The Chatham-Kent Health Coalition partnered with the RNAO to hold an all-candidates debate for the Chatham-Kent Leamington riding on Thursday. The debate, which was held at Smitty’s Family Restaurant in Chatham, focused on health care issues in the local region.
Four candidates for Chatham-Kent-Leamington participated — incumbent Rick Nicholls (Ontario PC party), Jordan McGrail (Ontario NDP), Margaret Schleier Stahl (Ontario Liberal Party) and Mark Vercouteren (Green Party).
Chatham-Kent Health Coalition Chairperson Shirley Roebuck said while may questions were asked of the candidates, not all of the important issues were addressed.
“I don’t think any of the candidates told the audience how they were going to fund health care,” she said. “For instance, the PCs say they are going to cut $6-billion out of the the budget and yet they’re going cut taxes for everyone and eliminate the carbon tax.
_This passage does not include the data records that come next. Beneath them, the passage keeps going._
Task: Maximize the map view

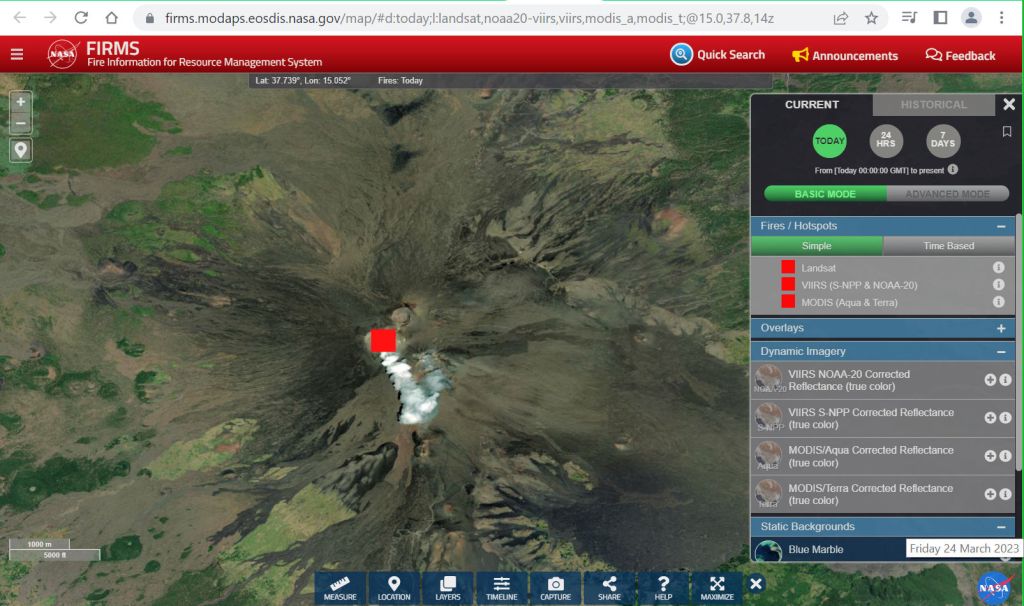Action: [x=717, y=588]
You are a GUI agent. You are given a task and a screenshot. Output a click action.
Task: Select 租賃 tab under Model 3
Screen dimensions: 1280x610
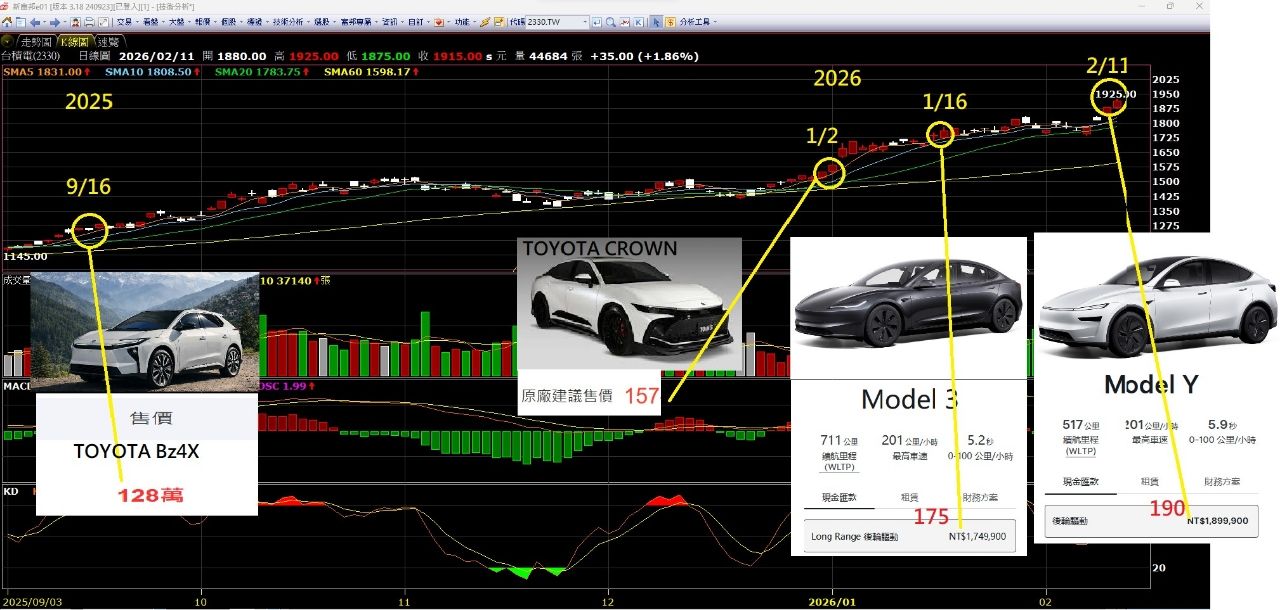[x=910, y=497]
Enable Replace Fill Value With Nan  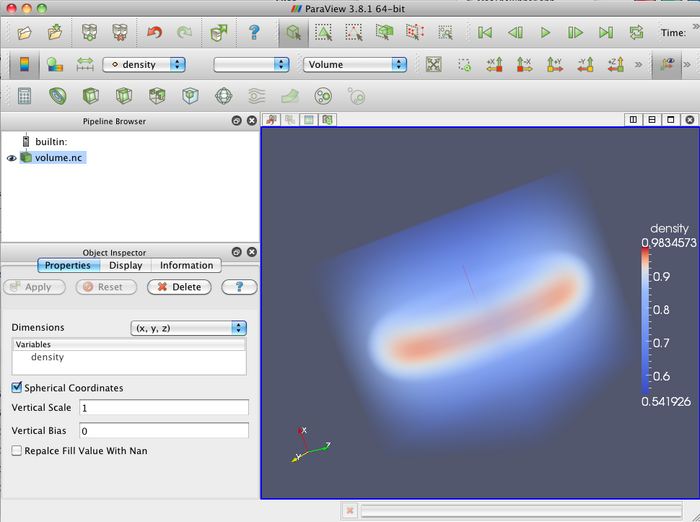pos(17,451)
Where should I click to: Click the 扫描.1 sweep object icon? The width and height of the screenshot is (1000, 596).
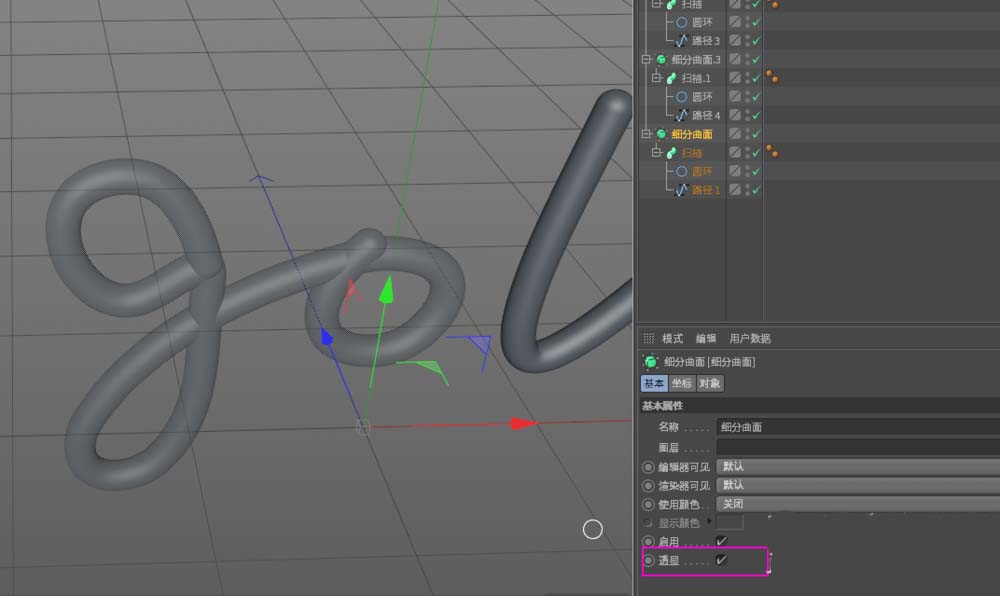click(672, 78)
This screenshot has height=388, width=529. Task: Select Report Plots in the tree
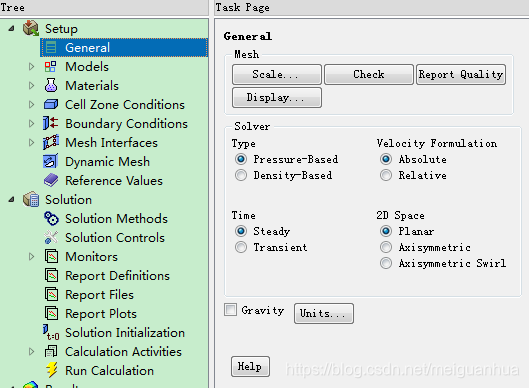coord(101,313)
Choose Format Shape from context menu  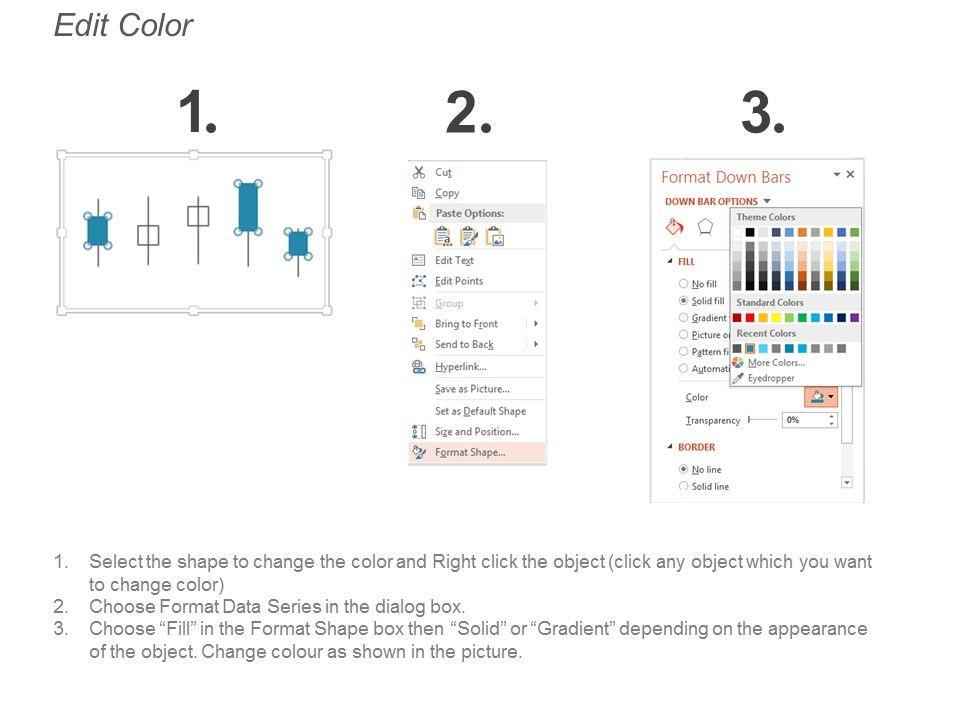470,452
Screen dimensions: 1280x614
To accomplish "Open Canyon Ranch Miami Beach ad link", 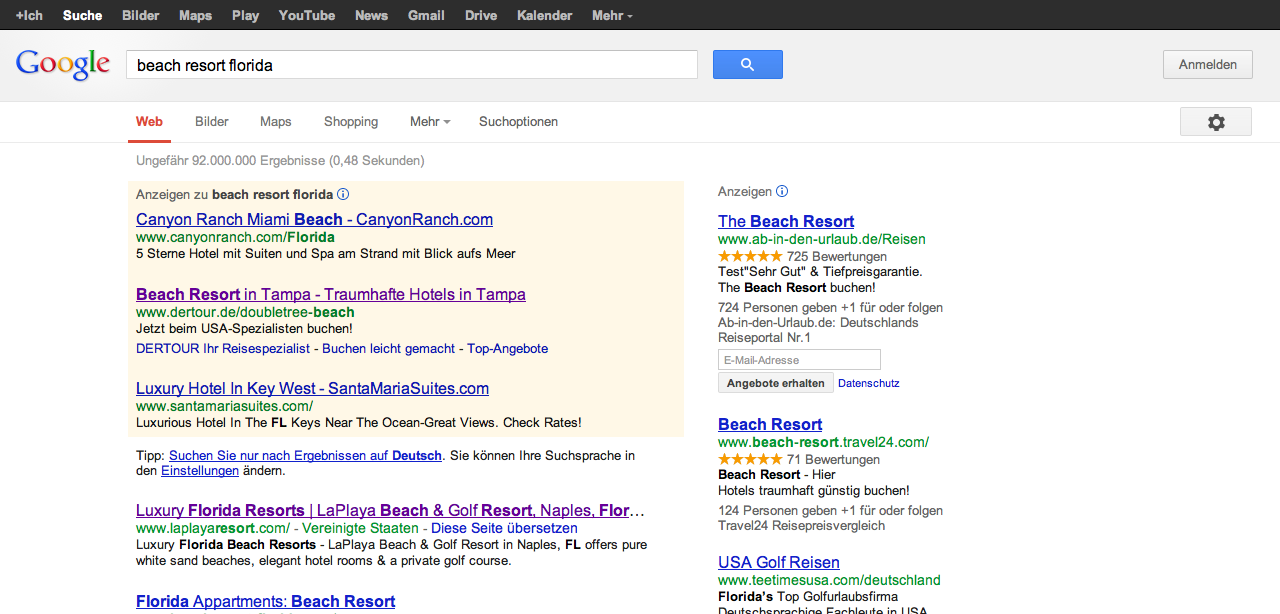I will [314, 219].
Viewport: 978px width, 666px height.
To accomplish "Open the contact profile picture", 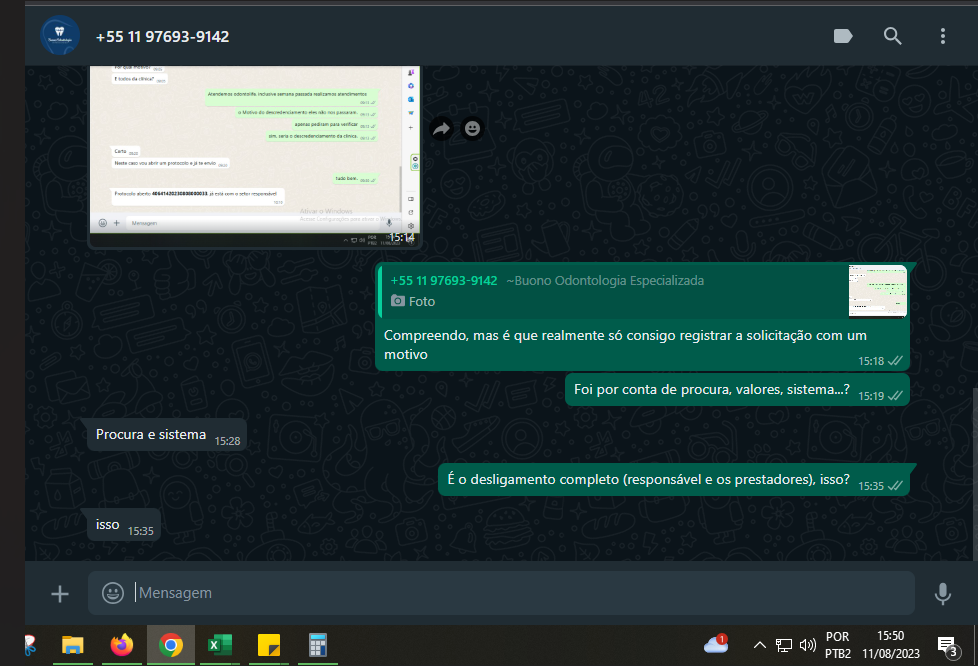I will 60,36.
Now, how can they pay for health care.”
Roebuck added that she didn’t think “the Liberals were forthcoming with any real plans to increase funding so that we could have better health care here.”
“The Green Party stated that health care took up the biggest chunk of the budget in Ontario,” she said. “But they don’t know that the tax coffers in Ontario are low because of the all of the tax cuts the Liberal government has given,” says Roebuck. “The NDP just didn’t say specifically how funds would be raised… I do believe that the NDP does have a plan, but I didn’t hear it tonight.”
Despite the lack of clarity on the topic of health care funding, Roebuck said she was very pleased with the debate and the turnout.
“People are passionate about health care and it’s a difficult subject because if you’re young and healthy, you don’t really care about what’s going on at hospitals. But as the [aging] population in Chatham-Kent increases, people are paying more attention to the deficits we have with our health care here locally,” she said.
Local residents along with the rest of Ontario will head to the polls on June 7 for the provincial election.